(b.)
FIGURE XXXIV.
This development, however, is hardly more than an extension of the original phrase. For the purposes of sonata-form something more radical and far reaching, something more like new creation is necessary. Without going into detail[24] we may be content with pointing out the essential principle of this more radical development. Analysis shows that it always depends on the selection of certain salient characteristics of the original themes and representation of them under new guises, or under new conditions.
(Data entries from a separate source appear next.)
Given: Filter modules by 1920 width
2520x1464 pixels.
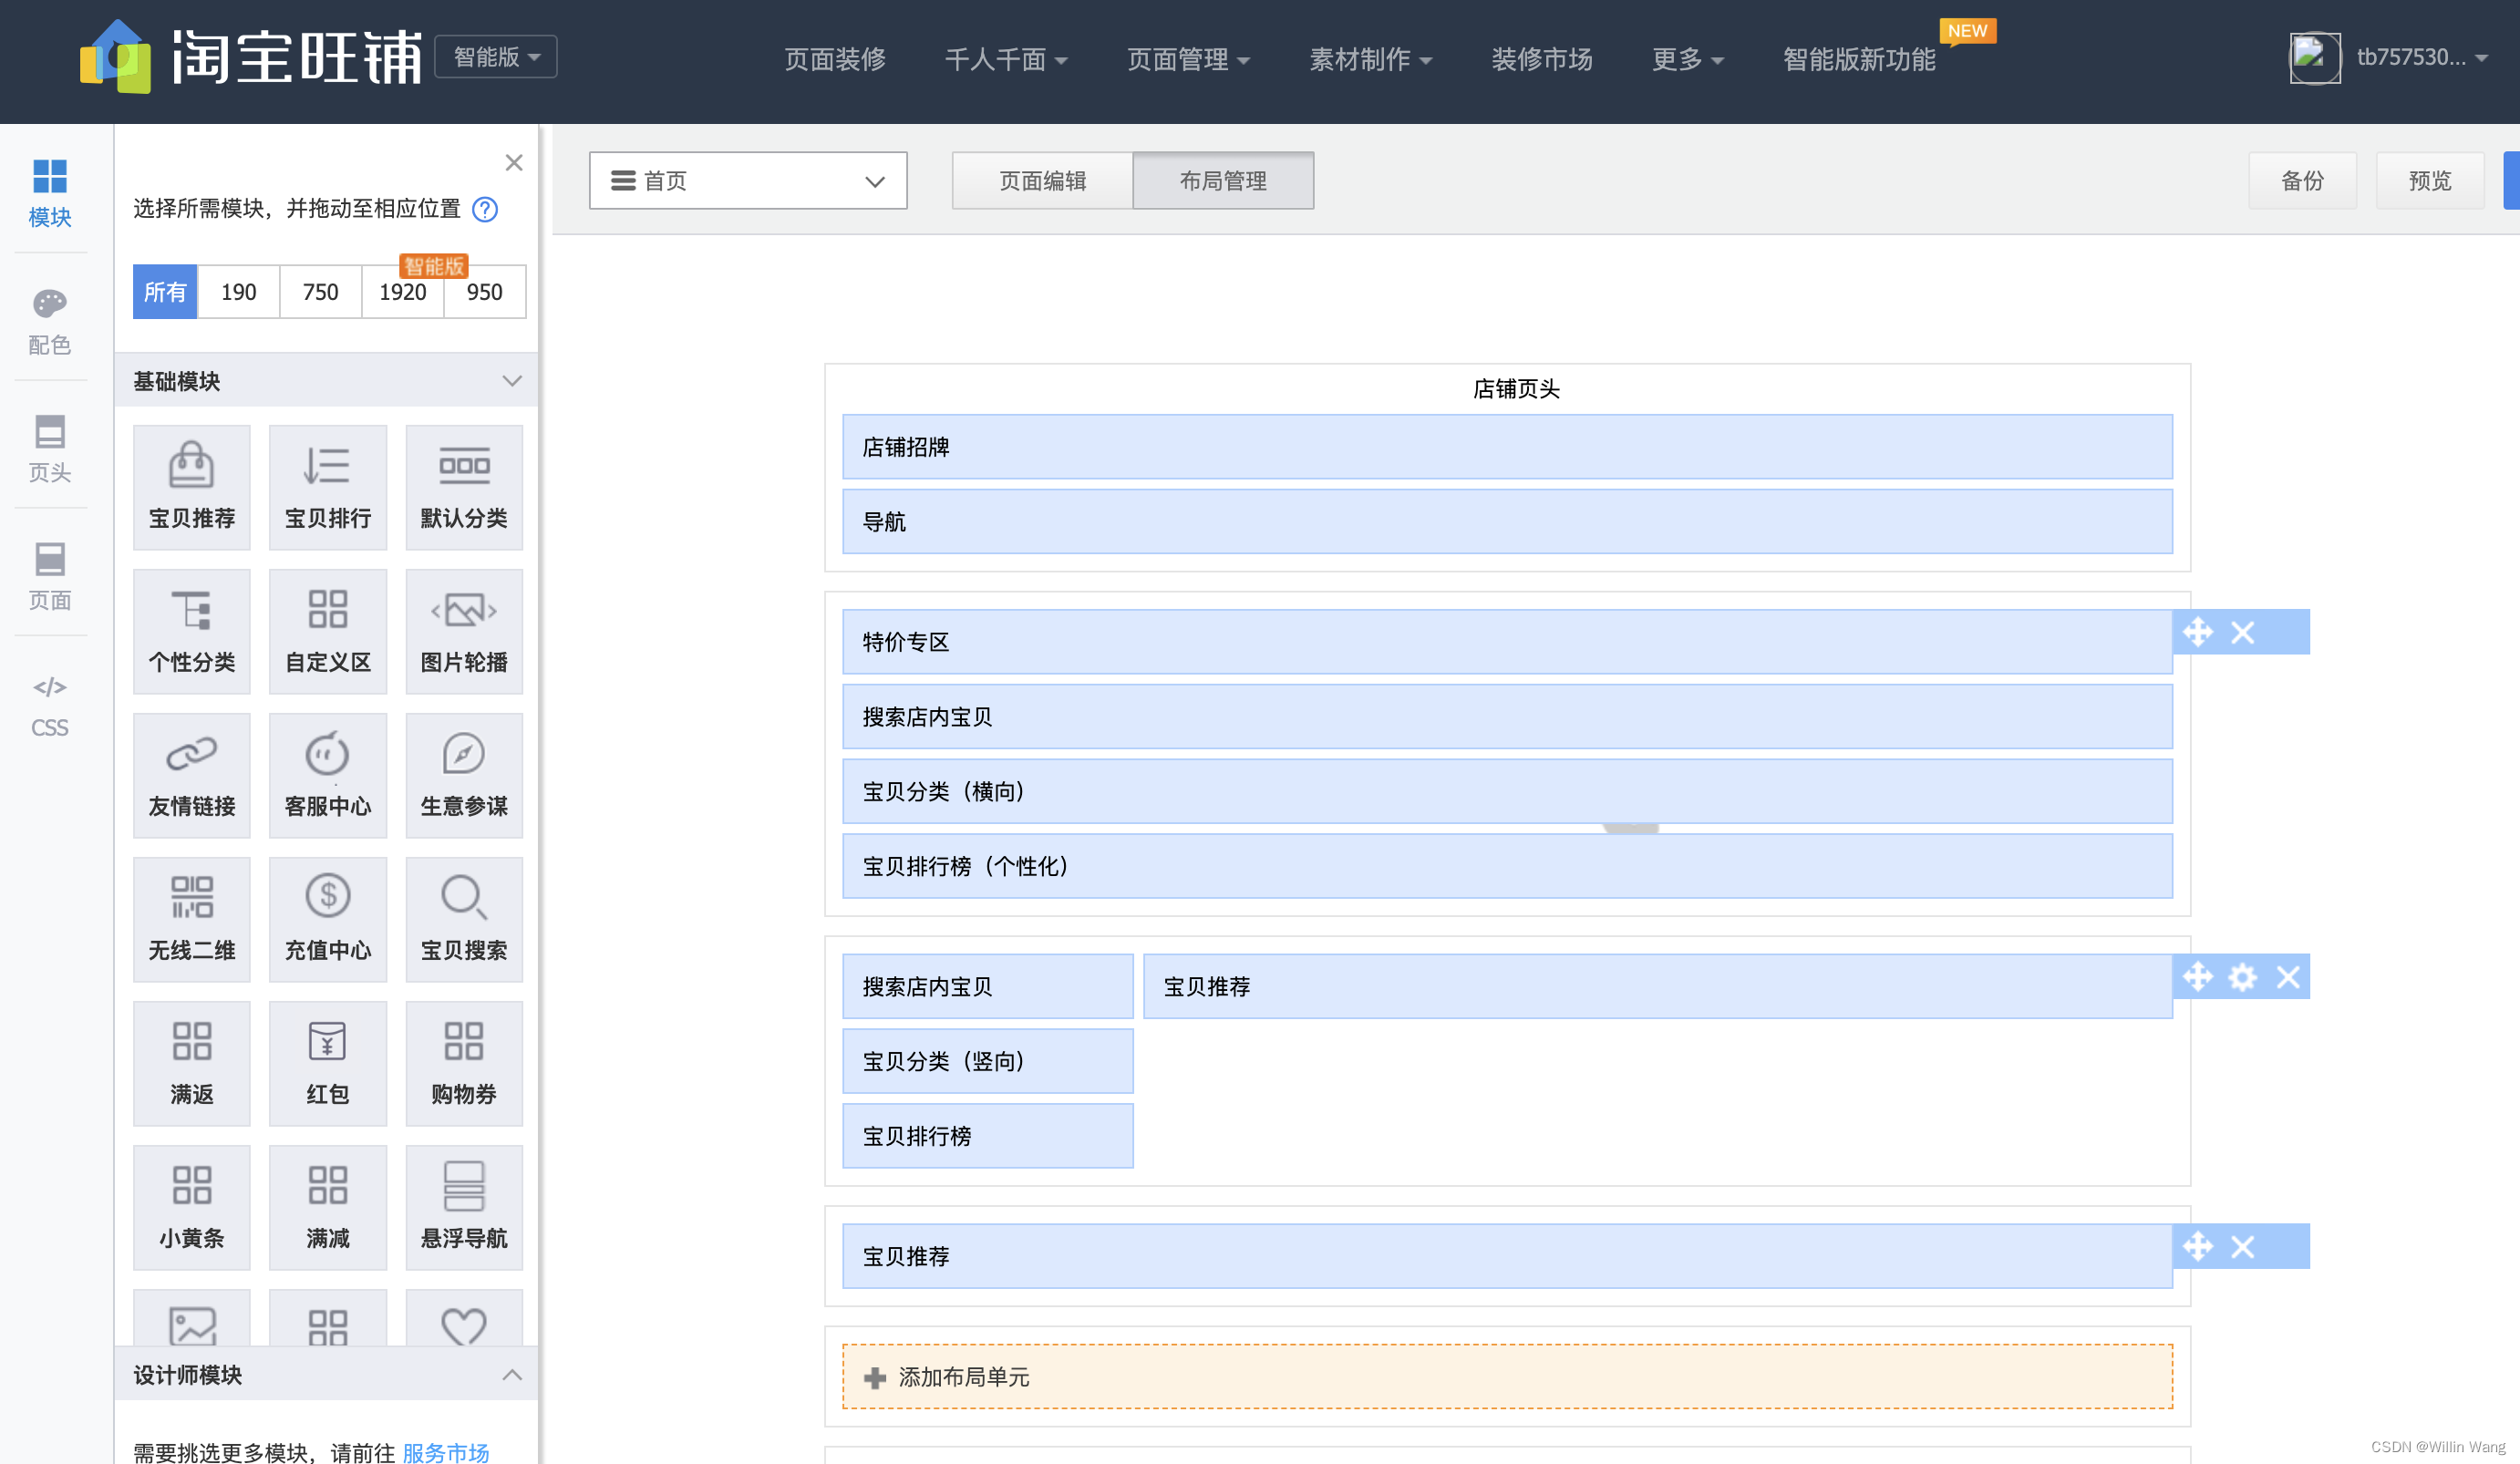Looking at the screenshot, I should coord(402,292).
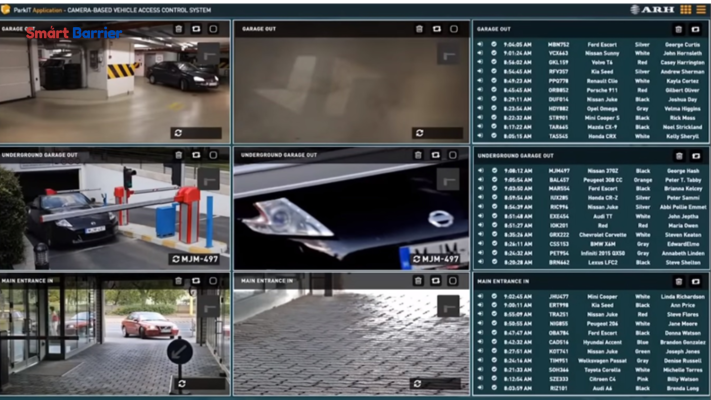Toggle square checkbox on Underground Garage Out video
This screenshot has height=400, width=711.
[213, 155]
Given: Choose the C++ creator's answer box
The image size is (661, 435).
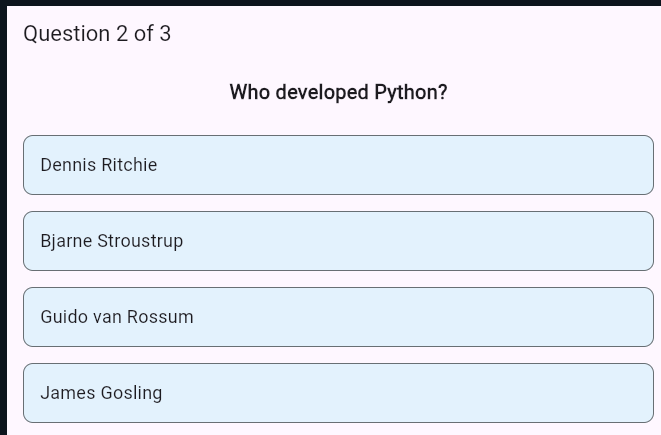Looking at the screenshot, I should [x=338, y=241].
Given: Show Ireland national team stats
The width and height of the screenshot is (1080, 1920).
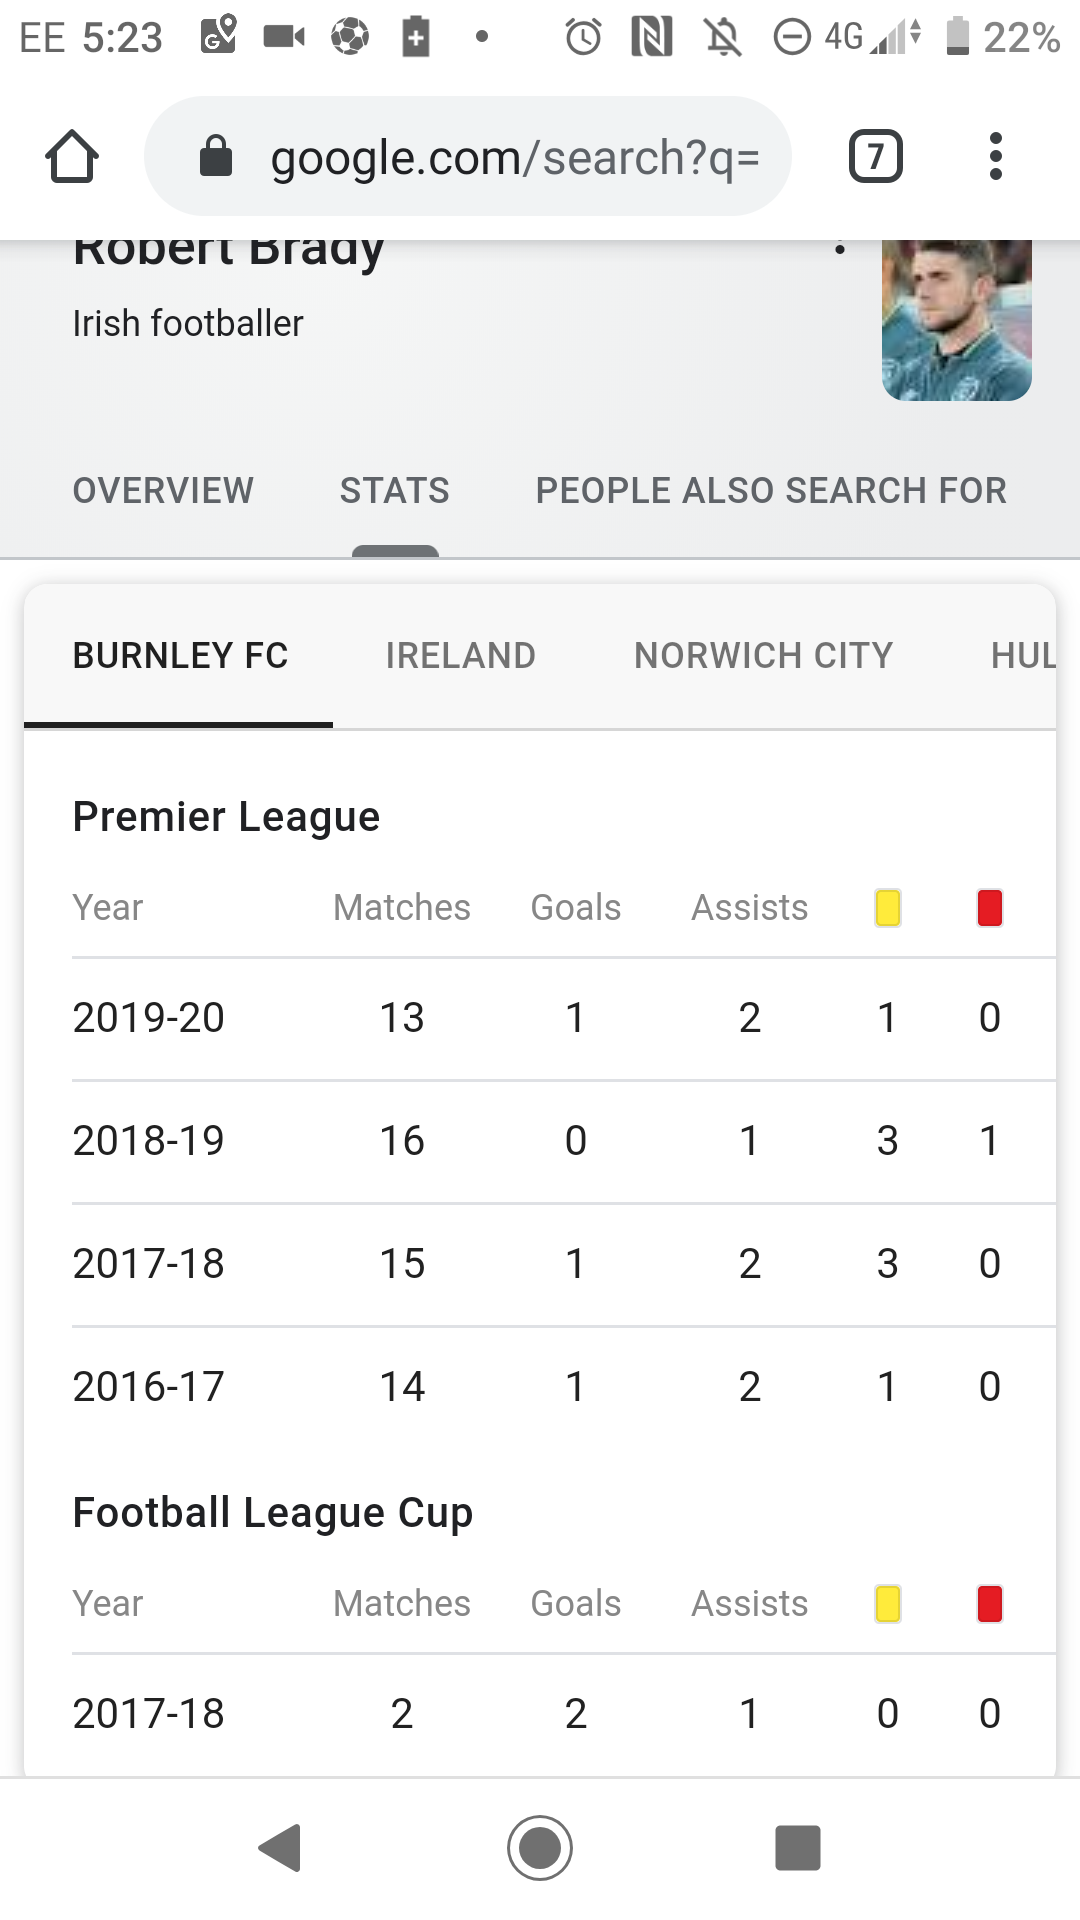Looking at the screenshot, I should pyautogui.click(x=461, y=656).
Just as a novelist develops his characters by letting their fundamental peculiarities manifest themselves in all sorts of ways and among all kinds of circumstances, meanwhile paying but scant attention to their more accidental or superficial traits, so the composer of a sonata seizes upon whatever is individual in his themes—a strong rhythm, a peculiar turn of phrase, a striking bit of harmony—and repeats and insists upon it tirelessly, with whatever variation of minor details his ingenuity may suggest. An examination of this process of generation in the works of Haydn and Mozart will make these important points clear. In Figure XXXV (a), is shown a brief quotation from the beginning of the first movement of Haydn's Symphony in D-major. Although this theme has no pronounced rhythmic figures the four repeated notes in measure 3 are unusual in a simple melody of this type, and Haydn chooses them (with the first two notes in the next measure) as the first subject of his development section.